Ancak binlerce kişinin tutuklanması da dahil olmak üzere acımasız baskılar, hükümetine karşı kitlesel bir hareketi harekete geçirerek onun düşüşünü tetikledi.
Hasina’nın mirası ve Bangladeş’in neden ondan kopması gerektiği
Artık Hasina’nın Bangladeş’teki siyasi geleceği sona erdi.
Geriye kalan onun mirasıdır.
Elbette, 1980’lerde demokrasiyi yeniden canlandırmak için on yıl süren bir mücadeleye öncülük etti ve rakip Zia ile birlikte ülkenin o zamanki askeri yöneticisi Başkan Hüseyin Muhammed Erşad’ı iktidardan vazgeçmeye zorladı. Zia’nın BNP’si 1991 seçimlerini kazandı. Hasina daha sonra 1996 seçimlerinde Zia’yı mağlup ederek ilk kez başbakan oldu, çünkü siyasi rekabetleri giderek sertleşti.
Hasina 2009’da iktidara döndükten sonra ülkenin güvenlik sorunlarını ele aldı, silahlı gruplara karşı baskı uyguladı ve istikrar sağladı.

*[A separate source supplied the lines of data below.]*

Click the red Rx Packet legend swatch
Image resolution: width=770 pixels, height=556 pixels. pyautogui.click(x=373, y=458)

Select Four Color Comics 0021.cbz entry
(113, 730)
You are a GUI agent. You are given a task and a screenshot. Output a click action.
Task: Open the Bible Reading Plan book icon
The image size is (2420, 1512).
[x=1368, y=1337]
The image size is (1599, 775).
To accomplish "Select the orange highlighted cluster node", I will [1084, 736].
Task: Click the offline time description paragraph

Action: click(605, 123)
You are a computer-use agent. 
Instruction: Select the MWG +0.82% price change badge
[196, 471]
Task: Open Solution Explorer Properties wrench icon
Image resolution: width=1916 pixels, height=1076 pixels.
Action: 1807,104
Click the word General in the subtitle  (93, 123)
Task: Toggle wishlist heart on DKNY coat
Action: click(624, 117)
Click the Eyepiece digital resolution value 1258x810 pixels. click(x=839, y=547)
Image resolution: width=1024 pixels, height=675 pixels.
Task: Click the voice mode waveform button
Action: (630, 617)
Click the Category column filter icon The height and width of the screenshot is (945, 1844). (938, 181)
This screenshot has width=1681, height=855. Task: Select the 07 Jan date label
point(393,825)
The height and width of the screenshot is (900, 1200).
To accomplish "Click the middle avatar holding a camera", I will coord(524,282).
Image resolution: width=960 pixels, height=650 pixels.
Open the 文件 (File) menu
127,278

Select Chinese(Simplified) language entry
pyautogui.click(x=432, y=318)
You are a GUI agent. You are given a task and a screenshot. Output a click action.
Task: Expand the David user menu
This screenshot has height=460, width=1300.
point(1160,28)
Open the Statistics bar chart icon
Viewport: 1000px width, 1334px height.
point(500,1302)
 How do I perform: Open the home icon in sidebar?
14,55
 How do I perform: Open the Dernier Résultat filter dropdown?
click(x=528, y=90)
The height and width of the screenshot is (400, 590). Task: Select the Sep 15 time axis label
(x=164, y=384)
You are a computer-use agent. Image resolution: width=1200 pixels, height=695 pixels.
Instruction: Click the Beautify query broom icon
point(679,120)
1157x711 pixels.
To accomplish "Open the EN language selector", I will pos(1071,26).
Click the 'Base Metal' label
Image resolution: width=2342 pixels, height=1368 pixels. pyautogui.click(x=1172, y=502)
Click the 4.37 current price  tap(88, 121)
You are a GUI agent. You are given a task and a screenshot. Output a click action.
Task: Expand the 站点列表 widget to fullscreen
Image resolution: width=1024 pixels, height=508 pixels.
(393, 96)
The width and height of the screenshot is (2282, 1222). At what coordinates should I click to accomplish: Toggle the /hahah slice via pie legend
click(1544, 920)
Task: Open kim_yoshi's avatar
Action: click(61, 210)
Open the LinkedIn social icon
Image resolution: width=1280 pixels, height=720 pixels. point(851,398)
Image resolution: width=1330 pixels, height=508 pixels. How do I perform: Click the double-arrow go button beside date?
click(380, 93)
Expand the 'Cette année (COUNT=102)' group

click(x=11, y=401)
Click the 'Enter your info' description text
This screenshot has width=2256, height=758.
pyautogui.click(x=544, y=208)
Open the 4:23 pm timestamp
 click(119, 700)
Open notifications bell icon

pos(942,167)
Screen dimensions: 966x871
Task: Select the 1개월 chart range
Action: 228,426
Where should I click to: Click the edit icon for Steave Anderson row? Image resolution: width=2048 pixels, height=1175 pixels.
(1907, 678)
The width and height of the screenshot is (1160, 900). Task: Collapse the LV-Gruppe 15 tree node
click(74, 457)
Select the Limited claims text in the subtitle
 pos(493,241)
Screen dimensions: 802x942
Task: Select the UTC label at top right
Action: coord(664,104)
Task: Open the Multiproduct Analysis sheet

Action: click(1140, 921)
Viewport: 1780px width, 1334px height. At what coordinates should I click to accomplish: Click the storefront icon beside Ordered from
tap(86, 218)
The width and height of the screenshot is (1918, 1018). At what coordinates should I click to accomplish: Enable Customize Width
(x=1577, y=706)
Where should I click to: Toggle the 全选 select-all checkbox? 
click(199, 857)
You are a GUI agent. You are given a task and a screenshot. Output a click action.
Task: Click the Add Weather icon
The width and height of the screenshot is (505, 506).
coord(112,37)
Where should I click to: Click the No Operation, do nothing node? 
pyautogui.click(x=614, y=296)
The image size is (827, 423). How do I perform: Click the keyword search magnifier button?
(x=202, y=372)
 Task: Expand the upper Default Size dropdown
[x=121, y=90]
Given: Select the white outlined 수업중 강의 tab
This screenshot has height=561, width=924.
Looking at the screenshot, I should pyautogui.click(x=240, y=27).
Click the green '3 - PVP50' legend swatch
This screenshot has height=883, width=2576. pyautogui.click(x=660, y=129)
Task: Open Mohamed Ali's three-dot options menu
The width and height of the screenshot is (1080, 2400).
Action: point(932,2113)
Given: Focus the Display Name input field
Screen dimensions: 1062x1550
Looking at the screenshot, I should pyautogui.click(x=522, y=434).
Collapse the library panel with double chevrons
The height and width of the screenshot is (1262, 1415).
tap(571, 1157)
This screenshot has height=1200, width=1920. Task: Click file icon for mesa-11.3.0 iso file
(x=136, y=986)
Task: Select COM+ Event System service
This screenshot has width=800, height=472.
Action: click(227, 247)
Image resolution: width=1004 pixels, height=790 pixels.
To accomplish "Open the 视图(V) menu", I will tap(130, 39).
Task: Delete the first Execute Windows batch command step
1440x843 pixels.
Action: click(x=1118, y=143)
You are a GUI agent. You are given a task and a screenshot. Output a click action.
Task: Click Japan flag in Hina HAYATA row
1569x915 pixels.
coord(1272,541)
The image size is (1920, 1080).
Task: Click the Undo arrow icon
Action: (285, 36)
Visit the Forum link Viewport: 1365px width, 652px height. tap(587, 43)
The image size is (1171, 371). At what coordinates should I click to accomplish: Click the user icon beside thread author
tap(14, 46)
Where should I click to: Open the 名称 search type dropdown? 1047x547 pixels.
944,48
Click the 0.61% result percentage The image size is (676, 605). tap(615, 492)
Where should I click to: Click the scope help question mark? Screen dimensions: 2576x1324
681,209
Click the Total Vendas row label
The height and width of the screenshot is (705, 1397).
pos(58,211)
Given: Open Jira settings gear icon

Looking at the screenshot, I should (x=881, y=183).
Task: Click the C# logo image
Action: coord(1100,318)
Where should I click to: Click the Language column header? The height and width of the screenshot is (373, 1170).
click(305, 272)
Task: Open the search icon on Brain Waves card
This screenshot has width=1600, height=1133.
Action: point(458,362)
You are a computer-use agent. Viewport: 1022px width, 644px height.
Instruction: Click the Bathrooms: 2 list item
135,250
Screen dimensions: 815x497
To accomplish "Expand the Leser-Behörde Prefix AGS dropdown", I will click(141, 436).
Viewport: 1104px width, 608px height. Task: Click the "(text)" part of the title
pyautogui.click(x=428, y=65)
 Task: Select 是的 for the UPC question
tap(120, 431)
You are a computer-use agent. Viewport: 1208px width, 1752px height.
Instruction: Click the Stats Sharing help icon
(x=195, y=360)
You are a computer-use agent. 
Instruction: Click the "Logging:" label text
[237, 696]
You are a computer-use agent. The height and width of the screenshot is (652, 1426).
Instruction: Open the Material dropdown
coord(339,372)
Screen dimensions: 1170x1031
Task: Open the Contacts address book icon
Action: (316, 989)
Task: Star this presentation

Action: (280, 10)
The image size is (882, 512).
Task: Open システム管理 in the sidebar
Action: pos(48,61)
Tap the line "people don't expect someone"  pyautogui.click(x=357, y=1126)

Aynı zamanda ekonomik canlanmaya da öncülük etti. Eski ABD Dışişleri Bakanı Henry Kissinger’ın bir zamanlar “sepet senaryosu” olarak tanımladığı bir ülkede, Hasina döneminde milyonlarca insan yoksulluktan kurtarıldı. Bangladeş’in kişi başına düşen geliri komşu Hindistan’ı geride bırakırken, 430 milyar dolarlık gayri safi yurt içi hasılası (GSYİH) 54 yıl önce ayrıldığı Pakistan’dan daha büyük. Bugün Bangladeş, Çin’den sonra dünyanın en büyük ikinci hazır giyim ihracatçısıdır.
Ancak eleştirmenler, Hasina yönetimindeki büyümenin adil olmadığına, ülkenin zengin sınıfının onun ekonomi politikalarından faydalandığına dikkat çekiyor. Ayrıca Hintli bir iş adamını Bangladeş’in çıkarlarından üstün tutmakla da suçlanıyordu.
Bangladeş’in attığı ekonomik adımlara insan hakları ihlalleri, keyfi tutuklamalar, basının susturulması, muhalefetin susturulması ve ülkenin demokratik kurumlarının boşaltılması eşlik etti.
Ana muhalefet partisi BNP, Hasina’nın oylamayı yürütecek tarafsız bir geçici hükümet atamayı reddetmesinin ardından 2014 seçimlerini boykot etti.
Hasina, 2018’de yapılan bir sonraki seçimi yüzde 96 oy alarak kazandı. Seçimler öncesinde Zia’nın mahkumiyetleri konusunda itiraz etmesi yasaklanırken düzinelerce BNP adayı tutuklandı ve bu da oylamanın güvenilirliği konusunda ciddi soru işaretlerine yol açtı.
O dönemde bir analist Hasina’nın kuralını “kalkınma eksi demokrasi” olarak tanımlamıştı.
Hasina hükümeti 2024 seçimleri öncesinde de aynı modeli tekrarladı: Muhalefet partileri saldırıya uğradı ve liderler seçimler öncesinde tutuklandı. Sonuç olarak BNP boykot yaparak seçimi yarışmasız hale getirdi.
Zaferin ardından Hasina pozisyonunu sertleştirdi ve BNP’yi bir lider olarak nitelendirdi. ‘terörist’ örgüt.
Ancak işler tersine döndü; Ekim 2024’te, Hindistan’a kaçtıktan iki ay sonra, geçici hükümet, Awami Birliği’nin öğrenci kanadı olan Chhatra Birliği’ni “terör örgütü” olarak tanımlayarak yasakladı.
Şimdi Bangladeş, Şubat 2026’da Hasina sonrası ilk seçimlerine hazırlanırken bir sınavla karşı karşıya. Mayıs ayında Yunus hükümeti Awami Birliği’nin tüm siyasi faaliyetlerini yasakladı ve mevcut durumda Hasina’nın partisi yaklaşan seçimlerde yarışamayacak.
Bu, hâlâ Awami Birliği’ni destekleyen milyonlarca Bangladeşlinin demokratik hakları açısından büyük bir engel.
Bu adım, uzlaşma yerine intikam almayı seçen önceki hükümetlerin hatalarını taklit ediyor.
Bu sırada, yargısız infazlar ve zorla kaybetmeler – Hasina yönetiminin bir özelliği – yeni hükümet altında devam etmek.
Hasina’yı mahkum etmek ve işlediği suçlardan dolayı cezaya çarptırmak, adalete doğru atılmış kritik bir adımdır. Ancak Bangladeş, ancak mirasının en kötü kısımlarından vazgeçerse – kapsayıcı, gerçek anlamda katılımcı ve en önemlisi intikamcı olmayan demokratik kurumlar inşa ederek – hükümetinin ulusa yaşattığı acı ve travmadan gerçek anlamda ilerleyebilir.